THE TASK → Scan the lines below for the string "cloud" and copy every one that has it.

INPUT DATA →
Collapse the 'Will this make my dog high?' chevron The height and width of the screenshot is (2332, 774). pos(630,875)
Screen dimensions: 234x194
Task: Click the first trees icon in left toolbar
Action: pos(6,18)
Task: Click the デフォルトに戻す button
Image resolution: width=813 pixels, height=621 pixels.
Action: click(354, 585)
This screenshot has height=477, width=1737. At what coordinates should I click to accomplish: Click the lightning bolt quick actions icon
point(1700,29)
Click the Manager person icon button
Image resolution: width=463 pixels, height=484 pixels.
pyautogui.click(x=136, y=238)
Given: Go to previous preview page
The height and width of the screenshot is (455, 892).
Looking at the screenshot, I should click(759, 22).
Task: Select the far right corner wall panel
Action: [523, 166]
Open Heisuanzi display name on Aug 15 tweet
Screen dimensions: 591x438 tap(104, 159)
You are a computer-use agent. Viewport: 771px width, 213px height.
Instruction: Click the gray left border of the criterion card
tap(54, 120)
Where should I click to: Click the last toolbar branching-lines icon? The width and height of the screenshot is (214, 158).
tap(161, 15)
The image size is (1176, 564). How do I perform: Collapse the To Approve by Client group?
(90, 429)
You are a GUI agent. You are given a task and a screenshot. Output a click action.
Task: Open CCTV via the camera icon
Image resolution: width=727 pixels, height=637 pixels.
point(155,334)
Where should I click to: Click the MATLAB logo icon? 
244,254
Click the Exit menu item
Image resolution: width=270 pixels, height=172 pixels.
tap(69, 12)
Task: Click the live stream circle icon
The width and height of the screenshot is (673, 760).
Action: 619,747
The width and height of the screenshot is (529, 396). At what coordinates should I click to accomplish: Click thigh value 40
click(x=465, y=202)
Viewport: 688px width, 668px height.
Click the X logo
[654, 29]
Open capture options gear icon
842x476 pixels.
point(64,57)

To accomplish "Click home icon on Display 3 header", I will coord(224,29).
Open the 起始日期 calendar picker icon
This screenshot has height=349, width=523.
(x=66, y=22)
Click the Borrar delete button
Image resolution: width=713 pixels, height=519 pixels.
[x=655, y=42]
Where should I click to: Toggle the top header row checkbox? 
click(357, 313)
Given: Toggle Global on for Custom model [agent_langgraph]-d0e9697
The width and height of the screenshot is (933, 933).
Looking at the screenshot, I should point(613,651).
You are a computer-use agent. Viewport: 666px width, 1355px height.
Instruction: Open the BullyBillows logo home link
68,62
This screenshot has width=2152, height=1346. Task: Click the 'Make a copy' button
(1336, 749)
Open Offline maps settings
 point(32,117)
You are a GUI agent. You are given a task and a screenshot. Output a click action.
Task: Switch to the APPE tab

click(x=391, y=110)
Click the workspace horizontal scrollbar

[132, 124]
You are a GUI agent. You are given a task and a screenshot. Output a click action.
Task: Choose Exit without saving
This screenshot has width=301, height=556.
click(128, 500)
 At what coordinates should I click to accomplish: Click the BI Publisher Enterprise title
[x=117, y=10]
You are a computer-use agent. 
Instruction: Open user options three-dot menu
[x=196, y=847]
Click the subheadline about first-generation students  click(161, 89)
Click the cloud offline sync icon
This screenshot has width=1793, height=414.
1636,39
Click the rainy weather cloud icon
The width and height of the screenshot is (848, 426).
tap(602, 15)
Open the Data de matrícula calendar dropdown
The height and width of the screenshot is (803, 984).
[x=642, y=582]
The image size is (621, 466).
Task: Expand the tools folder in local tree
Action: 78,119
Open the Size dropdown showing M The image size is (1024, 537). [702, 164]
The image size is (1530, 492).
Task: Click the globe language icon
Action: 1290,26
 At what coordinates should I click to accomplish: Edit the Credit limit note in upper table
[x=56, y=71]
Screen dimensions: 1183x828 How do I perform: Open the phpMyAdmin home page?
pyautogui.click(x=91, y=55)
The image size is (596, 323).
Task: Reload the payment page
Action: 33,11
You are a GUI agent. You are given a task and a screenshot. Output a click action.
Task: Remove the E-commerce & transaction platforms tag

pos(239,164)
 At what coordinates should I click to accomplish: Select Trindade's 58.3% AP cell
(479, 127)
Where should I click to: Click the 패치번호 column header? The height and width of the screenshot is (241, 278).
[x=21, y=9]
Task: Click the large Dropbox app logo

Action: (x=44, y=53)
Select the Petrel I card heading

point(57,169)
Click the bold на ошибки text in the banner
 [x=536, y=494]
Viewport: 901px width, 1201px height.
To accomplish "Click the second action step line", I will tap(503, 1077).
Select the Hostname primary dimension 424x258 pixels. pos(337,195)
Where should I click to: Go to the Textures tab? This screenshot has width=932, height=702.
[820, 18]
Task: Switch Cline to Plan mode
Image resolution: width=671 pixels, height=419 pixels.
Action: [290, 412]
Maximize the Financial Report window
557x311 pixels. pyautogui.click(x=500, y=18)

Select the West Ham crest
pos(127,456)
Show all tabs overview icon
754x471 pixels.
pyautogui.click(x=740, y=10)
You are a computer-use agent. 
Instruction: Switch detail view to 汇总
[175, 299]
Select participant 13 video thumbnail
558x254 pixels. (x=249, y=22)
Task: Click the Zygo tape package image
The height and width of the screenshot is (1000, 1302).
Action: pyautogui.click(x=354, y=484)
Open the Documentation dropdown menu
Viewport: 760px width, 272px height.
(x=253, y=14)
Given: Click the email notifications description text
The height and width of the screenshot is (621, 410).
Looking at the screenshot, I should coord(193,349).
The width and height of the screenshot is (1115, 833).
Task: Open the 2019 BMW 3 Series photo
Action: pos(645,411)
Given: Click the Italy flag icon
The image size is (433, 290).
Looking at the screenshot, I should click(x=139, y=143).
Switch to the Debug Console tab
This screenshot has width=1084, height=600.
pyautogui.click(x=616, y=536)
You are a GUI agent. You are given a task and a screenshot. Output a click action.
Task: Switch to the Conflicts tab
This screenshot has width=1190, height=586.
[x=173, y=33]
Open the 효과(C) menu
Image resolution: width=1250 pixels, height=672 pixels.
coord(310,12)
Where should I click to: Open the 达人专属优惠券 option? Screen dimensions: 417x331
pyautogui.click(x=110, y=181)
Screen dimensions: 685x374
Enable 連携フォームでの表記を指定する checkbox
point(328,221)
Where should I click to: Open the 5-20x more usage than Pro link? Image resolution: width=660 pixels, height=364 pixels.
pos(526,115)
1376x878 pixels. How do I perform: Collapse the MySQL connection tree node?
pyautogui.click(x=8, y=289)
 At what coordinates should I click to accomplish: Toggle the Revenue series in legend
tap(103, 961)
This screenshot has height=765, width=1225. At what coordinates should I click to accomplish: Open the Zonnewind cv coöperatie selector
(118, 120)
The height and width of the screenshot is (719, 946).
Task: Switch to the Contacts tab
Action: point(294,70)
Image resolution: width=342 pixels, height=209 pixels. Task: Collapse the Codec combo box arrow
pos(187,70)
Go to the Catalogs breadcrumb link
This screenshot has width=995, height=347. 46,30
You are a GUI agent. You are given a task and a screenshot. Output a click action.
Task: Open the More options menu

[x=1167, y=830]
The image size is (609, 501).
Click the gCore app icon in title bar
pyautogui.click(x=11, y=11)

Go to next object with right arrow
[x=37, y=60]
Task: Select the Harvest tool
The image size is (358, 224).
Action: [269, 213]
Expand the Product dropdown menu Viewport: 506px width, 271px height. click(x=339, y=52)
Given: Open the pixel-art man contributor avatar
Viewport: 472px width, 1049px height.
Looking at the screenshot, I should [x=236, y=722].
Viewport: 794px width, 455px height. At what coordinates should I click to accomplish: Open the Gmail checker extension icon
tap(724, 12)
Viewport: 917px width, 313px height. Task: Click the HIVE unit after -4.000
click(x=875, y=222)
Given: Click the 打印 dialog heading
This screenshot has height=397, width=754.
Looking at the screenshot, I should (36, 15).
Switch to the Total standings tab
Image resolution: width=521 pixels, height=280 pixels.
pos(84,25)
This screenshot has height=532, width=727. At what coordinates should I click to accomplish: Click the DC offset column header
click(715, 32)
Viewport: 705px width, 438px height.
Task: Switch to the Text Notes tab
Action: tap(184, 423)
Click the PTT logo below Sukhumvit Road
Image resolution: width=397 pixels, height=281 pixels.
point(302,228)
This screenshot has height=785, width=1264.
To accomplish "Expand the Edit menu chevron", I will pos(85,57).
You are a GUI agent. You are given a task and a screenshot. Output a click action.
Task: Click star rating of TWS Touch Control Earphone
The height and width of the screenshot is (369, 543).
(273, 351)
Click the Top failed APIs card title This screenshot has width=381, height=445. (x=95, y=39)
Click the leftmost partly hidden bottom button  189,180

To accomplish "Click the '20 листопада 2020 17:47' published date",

OUTPUT BELOW →
Click the cloud offline sync icon
Click the rainy weather cloud icon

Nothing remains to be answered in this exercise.